Abstract
People are renowned for their failure to consider alternative hypotheses. We compare neglect of alternative causes when people make predictive versus diagnostic probability judgments. One study with medical professionals reasoning about psychopathology and two with undergraduates reasoning about goals and actions or about causal transmission yielded the same results: neglect of alternative causes when reasoning from cause to effect but not when reasoning from effect to cause. The findings suggest that framing a problem as a diagnostic-likelihood judgment can reduce bias.
Keywords
Causal inference can go in two directions: from cause to effect and from effect to cause. The likelihood of effects can be predicted from knowledge of their causes (predictive reasoning), and the likelihood of causes can be diagnosed from their effects (diagnostic reasoning). Several biases in judgment can be traced to people’s tendency to focus too narrowly on a hypothesis that is currently under consideration, neglecting relevant alternatives (e.g., Doherty, Chadwick, Caravan, Barr, & Mynatt, 1996; Klayman & Ha, 1987; Pitz, Downing, & Reinhold, 1967; Ross & Murphy, 1996). Does such neglect affect reasoning in both directions? Do people (fail to) think about alternative causes to the same extent when making predictions and diagnoses?
A common view is that predictive judgments are overestimated relative to diagnostic ones because predictive reasoning is more natural (Medin, Coley, Storms, & Hayes, 2003; Tversky & Kahneman, 1982). However, neglect of alternative causes would lead to the opposite pattern: underestimation of predictive probability judgments and overestimation of diagnostic probability judgments. Consider a doctor required to judge the probability that an older patient with congestive heart failure will be alive in 5 years. If the doctor neglects alternative possible ailments, he or she will provide a prognosis that is too sunny. Analogously, a doctor who fails to consider alternative causes in diagnosis will overestimate the probability of the ailment already in mind.
Fernbach, Darlow, and Sloman (2009) performed a rational analysis of predictive and diagnostic reasoning about causal transmissions (e.g., the likelihood a baby has a drug addiction given her or his mother does vs. the likelihood a mother has a drug addiction given her baby does). To test the analysis, we collected judgments of people’s underlying beliefs about the causal scenarios (e.g., base rates, causal strength, and strength of alternatives) and compared people’s predictive and diagnostic judgments with those implied by the analysis on the basis of the beliefs. The analysis predicted people’s diagnostic judgments but overestimated their predictive judgments. This is indirect evidence that people neglect alternatives, but only in the predictive direction.

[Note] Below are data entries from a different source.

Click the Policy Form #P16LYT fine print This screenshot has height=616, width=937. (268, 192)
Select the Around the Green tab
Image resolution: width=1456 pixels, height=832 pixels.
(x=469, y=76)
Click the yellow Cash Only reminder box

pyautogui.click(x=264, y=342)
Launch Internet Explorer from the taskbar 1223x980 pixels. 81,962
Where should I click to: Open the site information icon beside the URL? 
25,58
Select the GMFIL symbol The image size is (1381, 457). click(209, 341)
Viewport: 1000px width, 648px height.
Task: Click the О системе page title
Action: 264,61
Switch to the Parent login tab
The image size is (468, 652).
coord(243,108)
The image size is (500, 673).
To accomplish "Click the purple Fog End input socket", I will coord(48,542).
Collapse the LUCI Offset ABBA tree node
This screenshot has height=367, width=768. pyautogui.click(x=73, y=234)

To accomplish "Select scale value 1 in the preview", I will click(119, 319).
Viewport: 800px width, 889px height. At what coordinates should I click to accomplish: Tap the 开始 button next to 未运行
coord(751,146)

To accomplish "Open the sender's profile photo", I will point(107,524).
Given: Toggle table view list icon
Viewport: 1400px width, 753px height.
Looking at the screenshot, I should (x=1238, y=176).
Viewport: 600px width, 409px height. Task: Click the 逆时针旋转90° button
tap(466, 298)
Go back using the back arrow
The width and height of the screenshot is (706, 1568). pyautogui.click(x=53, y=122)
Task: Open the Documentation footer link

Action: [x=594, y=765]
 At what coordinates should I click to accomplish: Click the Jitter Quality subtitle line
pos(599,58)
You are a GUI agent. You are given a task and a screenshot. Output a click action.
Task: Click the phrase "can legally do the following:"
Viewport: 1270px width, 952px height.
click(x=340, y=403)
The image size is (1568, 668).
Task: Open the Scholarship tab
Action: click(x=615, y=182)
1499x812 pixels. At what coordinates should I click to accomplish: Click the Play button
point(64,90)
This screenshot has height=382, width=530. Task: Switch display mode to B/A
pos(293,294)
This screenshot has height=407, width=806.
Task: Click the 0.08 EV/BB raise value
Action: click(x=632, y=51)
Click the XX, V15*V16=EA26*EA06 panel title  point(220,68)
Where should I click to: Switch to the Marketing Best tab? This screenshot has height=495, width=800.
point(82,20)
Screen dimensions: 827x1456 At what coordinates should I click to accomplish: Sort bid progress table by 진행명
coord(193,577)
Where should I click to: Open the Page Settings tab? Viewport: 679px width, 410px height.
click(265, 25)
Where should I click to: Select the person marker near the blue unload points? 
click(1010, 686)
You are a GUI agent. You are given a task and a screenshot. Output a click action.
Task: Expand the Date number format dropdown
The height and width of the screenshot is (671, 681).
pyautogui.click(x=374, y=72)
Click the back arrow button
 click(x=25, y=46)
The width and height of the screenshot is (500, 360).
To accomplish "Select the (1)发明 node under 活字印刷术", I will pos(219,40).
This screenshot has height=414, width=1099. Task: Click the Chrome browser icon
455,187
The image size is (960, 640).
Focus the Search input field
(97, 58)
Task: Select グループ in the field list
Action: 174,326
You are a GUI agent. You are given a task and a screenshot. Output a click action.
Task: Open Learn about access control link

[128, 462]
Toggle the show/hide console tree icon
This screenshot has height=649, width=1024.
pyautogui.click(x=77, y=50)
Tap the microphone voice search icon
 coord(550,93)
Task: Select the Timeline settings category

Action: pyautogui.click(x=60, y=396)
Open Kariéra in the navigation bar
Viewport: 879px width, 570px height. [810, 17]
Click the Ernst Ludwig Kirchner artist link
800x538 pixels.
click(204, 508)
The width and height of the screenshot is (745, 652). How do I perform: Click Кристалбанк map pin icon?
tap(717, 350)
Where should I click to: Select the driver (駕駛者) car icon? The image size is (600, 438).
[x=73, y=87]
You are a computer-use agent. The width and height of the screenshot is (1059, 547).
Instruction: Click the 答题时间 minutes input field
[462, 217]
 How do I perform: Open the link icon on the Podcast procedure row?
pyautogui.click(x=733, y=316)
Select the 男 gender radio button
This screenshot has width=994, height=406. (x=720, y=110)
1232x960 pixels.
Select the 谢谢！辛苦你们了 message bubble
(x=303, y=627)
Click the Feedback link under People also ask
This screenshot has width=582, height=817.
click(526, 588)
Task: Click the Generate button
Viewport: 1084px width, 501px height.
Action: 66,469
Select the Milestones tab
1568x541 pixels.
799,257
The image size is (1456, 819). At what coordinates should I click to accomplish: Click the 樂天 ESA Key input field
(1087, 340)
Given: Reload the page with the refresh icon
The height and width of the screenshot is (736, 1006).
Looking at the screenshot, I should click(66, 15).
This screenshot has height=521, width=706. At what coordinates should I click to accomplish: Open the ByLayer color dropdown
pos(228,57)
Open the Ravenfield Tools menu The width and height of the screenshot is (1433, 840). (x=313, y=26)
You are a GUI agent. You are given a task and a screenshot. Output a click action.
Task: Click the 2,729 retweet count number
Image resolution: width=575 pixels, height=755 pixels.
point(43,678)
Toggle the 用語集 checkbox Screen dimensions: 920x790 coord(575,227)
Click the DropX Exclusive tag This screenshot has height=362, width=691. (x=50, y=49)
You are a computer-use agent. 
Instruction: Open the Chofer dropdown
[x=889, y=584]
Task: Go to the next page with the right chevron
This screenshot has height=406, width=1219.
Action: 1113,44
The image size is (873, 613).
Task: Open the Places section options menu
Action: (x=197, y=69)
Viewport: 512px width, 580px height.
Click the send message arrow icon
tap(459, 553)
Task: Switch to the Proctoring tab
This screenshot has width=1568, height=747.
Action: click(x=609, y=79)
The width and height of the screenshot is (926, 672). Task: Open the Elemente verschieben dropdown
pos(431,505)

In this article, we take a more direct approach to assessing the role of alternative causes in the two directions of inference. Our method is to compare standard predictive and diagnostic judgments: those in which alternative causes are implicit (full conditionals) with those in which participants are told that no alternative causes are present (no-alternative conditionals). The design is depicted in Table 1. Excepting unusual circumstances (Pearl, 1988), alternative causes increase the likelihood of the effect. Therefore, full-conditional probabilities should be judged as higher than no-alternative conditionals. Conversely, in diagnostic reasoning, alternative causes compete to explain the effect and therefore should yield lower probability judgments (often called discounting or explaining away). Full conditionals should therefore be judged as less likely than no-alternative conditionals. If participants neglect alternatives in prediction, but not in diagnosis, then their judgments of full and no-alternative predictive conditionals should be the same, but full diagnostic conditionals should be judged as less likely than no-alternative conditionals.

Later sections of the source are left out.